Django Portfolio Journal

Version 2: Improving Django views: fewer queries, smarter data fetching


Version 2 is not just a model rebuild — the views changed significantly too. The main goal was reducing the number of database queries per request and fetching only the data each view actually needs.

@cached_property: one query per request

Several views in v1 called the same query multiple times within a single request. In v2, repeated lookups are replaced with @cached_property, which executes the query once and caches the result on the view instance:

@cached_property
def profile(self):
    return get_object_or_404(
        Profile.objects.select_related("user").only(
            "id", "profession", "user__id", "user__first_name", "user__last_name"
        ),
        user__username=PORTFOLIO_USERNAME,
    )

If self.profile is accessed twice in get_context_data(), the second access reads from the instance cache — no second query. The same pattern is applied to jobs, skills counts, and achievements across the about, skills, and resume views.

A side effect of the profile change: v1 used .first(), which silently returns None if no profile exists. v2 uses get_object_or_404(), which raises a proper 404 instead of crashing later with an AttributeError in the template.

only(): fetch what you need

v1 loaded full model instances even when only two or three fields were used in the template. v2 uses only() throughout to limit the columns fetched from the database:

# v1 — loads all columns
Job.objects.filter(until_present=True, published=True)

# v2 — loads only what the view uses
Job.active_jobs.filter(until_present=True).values_list("position", "company_name")

This matters most for models with large HTMLField content — fields that are expensive to load and useless if the view never reads them.

One query, split in Python

In v1, ResumeView called get_job_data() and then filtered it three times — three round trips to the database for the same underlying data:

# v1 — three queries
context["jobs_formation"] = self.get_job_data().filter(job_type=Job.JobType.FORMATION)
context["jobs_mentoring"] = self.get_job_data().filter(job_type=Job.JobType.MENTORING)
context["jobs_experience"] = self.get_job_data().filter(job_type__in=[...])

In v2, the queryset is evaluated once into a Python list, then split by iterating:

# v2 — one query
all_jobs = list(self.jobs)
for job in all_jobs:
    if job.job_type == Job.JobTypeChoices.FORMATION:
        formation.append(job)
    elif job.job_type == Job.JobTypeChoices.MENTORING:
        mentoring.append(job)
    else:
        experience.append(job)

The same pattern applies to SkillsView, which in v1 called get_skills_data() multiple times with different category filters.
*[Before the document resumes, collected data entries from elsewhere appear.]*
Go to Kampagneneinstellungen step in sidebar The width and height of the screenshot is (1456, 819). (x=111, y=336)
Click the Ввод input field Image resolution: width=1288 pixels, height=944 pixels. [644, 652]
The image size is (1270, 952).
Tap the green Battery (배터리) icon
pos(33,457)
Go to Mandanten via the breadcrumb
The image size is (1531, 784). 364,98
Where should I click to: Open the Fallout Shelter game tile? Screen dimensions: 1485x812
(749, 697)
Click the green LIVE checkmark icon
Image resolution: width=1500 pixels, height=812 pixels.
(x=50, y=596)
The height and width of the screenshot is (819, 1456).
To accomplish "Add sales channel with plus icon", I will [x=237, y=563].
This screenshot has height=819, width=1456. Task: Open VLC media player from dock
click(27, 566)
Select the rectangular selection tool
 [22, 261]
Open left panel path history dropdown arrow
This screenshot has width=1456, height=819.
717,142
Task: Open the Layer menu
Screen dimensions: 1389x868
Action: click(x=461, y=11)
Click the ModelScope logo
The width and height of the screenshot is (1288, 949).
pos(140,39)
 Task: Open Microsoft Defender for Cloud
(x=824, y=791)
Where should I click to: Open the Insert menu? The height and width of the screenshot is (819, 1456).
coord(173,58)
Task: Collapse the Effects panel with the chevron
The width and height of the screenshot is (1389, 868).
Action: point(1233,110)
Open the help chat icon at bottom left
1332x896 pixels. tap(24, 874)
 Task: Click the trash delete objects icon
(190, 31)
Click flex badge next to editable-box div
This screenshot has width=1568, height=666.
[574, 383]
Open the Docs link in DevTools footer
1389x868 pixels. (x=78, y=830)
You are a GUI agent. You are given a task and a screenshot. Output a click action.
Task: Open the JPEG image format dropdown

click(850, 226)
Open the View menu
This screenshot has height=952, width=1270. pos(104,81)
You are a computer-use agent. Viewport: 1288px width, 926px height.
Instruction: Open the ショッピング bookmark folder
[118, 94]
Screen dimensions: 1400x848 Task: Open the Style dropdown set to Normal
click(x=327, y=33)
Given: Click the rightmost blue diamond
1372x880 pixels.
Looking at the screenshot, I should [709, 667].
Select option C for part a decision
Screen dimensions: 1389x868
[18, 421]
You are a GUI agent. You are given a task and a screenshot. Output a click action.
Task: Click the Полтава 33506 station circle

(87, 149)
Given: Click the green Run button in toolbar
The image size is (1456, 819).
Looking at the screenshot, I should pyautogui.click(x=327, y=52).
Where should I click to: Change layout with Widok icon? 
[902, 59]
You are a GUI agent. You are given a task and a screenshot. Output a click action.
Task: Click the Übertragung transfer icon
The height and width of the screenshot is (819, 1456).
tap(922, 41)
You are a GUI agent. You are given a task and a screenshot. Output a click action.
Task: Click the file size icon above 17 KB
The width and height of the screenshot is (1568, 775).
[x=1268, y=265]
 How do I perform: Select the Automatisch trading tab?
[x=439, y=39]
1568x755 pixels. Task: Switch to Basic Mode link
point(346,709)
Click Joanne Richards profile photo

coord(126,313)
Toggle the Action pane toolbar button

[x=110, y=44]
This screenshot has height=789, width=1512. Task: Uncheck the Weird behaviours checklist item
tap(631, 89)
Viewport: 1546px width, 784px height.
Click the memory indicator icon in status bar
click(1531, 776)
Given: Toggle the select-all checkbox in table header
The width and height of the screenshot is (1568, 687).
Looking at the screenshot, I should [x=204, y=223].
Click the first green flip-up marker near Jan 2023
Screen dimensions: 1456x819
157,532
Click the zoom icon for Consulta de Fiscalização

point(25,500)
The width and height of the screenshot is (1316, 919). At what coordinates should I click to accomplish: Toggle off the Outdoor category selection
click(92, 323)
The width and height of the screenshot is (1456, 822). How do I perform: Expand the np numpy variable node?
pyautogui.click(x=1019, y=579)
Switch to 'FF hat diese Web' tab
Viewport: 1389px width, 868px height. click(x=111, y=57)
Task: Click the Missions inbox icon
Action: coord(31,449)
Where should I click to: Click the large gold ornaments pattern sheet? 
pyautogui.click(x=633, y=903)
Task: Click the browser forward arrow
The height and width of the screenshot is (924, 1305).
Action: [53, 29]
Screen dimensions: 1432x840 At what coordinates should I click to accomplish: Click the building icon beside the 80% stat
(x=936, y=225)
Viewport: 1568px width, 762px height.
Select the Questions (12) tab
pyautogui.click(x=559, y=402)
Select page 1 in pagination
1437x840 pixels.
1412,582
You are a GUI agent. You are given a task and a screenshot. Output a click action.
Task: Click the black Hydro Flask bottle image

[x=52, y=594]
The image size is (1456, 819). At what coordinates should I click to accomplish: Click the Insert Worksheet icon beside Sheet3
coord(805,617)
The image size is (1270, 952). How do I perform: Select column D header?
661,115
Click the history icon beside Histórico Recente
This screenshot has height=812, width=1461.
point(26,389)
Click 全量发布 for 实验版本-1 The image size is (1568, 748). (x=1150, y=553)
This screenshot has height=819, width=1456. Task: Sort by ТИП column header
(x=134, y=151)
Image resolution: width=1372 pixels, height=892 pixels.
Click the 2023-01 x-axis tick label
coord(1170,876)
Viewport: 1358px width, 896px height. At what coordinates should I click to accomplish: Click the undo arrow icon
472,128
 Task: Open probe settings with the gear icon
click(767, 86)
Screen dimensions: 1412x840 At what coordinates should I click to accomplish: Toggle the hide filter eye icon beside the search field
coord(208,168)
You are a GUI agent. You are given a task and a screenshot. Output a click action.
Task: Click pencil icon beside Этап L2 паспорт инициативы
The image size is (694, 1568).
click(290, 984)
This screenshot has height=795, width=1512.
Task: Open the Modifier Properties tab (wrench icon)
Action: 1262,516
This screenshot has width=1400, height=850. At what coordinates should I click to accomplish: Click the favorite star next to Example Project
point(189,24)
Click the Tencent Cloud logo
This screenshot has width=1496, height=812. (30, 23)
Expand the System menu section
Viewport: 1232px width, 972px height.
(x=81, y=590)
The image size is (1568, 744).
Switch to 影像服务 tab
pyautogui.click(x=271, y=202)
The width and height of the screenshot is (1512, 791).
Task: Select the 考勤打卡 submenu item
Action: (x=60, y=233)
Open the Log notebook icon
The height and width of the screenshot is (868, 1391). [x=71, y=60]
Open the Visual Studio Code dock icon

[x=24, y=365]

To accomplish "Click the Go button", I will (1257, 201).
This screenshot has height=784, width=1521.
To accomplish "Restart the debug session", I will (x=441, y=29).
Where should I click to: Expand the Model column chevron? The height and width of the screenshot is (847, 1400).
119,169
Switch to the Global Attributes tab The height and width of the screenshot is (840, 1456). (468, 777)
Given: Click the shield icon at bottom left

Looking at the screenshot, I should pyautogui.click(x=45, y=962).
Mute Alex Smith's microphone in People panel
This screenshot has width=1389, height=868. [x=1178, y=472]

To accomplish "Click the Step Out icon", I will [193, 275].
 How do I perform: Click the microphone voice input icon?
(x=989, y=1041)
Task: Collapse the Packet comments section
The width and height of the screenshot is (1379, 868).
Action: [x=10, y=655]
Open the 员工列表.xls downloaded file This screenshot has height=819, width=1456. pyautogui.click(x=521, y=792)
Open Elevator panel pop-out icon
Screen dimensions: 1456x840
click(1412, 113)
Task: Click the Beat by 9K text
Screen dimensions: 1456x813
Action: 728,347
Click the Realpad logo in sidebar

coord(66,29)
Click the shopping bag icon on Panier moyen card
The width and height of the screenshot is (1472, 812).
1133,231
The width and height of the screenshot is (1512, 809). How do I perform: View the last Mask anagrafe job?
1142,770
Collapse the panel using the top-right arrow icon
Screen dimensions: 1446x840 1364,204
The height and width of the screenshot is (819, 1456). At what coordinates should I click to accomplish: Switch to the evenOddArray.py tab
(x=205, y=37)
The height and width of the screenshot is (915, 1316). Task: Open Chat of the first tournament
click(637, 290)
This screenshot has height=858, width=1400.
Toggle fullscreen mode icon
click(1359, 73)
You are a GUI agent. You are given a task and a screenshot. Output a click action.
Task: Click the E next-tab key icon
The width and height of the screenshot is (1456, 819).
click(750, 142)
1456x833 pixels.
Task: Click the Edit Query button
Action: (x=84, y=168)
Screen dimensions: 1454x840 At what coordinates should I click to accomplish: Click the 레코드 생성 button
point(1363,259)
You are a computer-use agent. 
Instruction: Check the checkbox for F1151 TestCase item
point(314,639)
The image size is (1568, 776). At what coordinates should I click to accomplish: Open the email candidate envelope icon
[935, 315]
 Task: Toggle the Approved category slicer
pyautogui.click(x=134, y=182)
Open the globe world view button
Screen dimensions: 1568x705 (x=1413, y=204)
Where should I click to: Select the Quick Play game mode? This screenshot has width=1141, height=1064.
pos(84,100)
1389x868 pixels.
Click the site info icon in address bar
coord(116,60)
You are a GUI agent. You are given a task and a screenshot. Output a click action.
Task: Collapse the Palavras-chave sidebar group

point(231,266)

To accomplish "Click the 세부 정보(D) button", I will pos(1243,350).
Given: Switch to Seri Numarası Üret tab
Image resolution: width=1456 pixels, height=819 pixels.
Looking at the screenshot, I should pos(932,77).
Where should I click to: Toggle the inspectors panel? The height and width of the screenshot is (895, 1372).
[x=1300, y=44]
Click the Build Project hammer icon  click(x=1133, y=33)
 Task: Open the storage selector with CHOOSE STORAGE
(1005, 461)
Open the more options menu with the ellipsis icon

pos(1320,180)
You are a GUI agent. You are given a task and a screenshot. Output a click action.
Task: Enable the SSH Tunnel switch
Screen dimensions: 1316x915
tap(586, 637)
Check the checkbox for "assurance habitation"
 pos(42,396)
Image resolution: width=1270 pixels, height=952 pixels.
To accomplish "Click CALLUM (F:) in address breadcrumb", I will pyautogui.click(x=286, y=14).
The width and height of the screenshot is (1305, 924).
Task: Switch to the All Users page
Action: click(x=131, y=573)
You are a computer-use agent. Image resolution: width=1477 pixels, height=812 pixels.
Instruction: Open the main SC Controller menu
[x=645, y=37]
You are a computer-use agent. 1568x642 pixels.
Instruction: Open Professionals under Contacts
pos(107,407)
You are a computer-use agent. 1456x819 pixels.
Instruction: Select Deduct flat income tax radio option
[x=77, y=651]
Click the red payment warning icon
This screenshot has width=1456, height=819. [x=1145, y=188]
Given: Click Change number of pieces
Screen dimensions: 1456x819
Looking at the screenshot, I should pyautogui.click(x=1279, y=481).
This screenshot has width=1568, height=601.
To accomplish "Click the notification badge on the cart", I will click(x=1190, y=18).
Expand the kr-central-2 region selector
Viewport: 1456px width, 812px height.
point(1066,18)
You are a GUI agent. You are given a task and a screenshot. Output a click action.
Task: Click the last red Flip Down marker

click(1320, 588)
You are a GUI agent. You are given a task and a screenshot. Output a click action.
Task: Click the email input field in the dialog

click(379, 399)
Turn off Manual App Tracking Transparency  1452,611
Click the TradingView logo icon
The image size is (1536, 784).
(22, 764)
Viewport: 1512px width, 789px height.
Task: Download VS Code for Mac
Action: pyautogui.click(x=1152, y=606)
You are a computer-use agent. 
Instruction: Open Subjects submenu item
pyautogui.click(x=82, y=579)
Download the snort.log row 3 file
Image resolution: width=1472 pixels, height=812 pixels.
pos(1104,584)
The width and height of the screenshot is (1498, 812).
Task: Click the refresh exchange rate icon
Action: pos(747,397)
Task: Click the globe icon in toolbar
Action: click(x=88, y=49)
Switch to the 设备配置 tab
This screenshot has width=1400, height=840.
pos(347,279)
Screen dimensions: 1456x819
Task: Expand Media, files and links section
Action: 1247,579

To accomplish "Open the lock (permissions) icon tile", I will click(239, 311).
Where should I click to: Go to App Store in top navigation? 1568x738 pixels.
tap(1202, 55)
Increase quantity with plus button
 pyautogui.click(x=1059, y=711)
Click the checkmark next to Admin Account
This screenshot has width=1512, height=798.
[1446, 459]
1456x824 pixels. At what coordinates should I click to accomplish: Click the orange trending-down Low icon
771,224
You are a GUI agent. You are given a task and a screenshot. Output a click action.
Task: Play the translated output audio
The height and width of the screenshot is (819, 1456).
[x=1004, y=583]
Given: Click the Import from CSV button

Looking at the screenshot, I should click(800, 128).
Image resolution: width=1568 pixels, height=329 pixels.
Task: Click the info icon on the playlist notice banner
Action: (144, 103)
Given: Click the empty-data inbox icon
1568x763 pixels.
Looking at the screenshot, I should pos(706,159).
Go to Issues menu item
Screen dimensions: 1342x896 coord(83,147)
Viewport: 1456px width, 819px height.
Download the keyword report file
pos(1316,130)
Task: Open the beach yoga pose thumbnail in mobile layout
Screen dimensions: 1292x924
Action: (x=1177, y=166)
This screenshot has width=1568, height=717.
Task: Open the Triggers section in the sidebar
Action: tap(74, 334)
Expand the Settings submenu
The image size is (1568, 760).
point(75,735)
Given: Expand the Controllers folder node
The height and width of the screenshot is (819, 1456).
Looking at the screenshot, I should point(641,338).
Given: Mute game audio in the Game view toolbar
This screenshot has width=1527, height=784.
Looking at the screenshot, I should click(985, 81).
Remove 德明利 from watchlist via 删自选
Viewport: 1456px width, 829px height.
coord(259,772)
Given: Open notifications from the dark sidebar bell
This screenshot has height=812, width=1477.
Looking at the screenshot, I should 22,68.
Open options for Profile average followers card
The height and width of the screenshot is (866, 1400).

In v2 all skills are loaded in one query and grouped in Python.

Prefetch to eliminate N+1 queries

In v1, JournalDetailView loaded links lazily in a loop. Each access to link.platform.name triggered a separate query if the platform was not already in cache:

# v1 — potential N+1
for link in self.object.links.all():
    platform_name = link.platform.name  # separate query per link
    ...

In v2, Prefetch with select_related and only() loads everything in one controlled query:

prefetch_links = Prefetch(
    "links",
    queryset=Link.active_links.select_related("platform")
    .only("id", "title", "url", "platform__id", "platform__name")
    .order_by(Lower("title"), "pk"),
    to_attr="links_list",
)

The same pattern is used in PortfolioDetailView, which prefetches both links and skills. Both v1 detail views loaded related data lazily — safe for small datasets, but generating one extra query per related object as the data grows.

Contact form: explicit validation and proper logging

The contact form changed in two ways.

In v1, the clean_* methods only stripped whitespace — they did not raise a ValidationError for blank fields, leaving that to the model constraint. v2 adds explicit checks so the user gets a clear field-level error message immediately:

def clean_first_name(self):
    first_name = (self.cleaned_data.get("first_name") or "").strip()
    if not first_name:
        raise ValidationError(_("Please provide a first name."))
    return first_name

In v1, send_email() used print() on failure. v2 uses the logger:

# v1
print("--- ERROR - FAILED Contact Form submission ---", ...)

# v2
logger.exception(f"Failed contact form submission for: '{email}'.")

On Render, print() output is not captured by any monitoring tool. The logger routes exceptions to Sentry, where they are tracked and trigger alerts automatically.

The view itself also simplified: v1 caught OperationalError and Exception separately and exposed the raw error string to the user. v2 catches a single Exception, logs the full traceback, and returns a generic message — keeping internal error details out of the browser.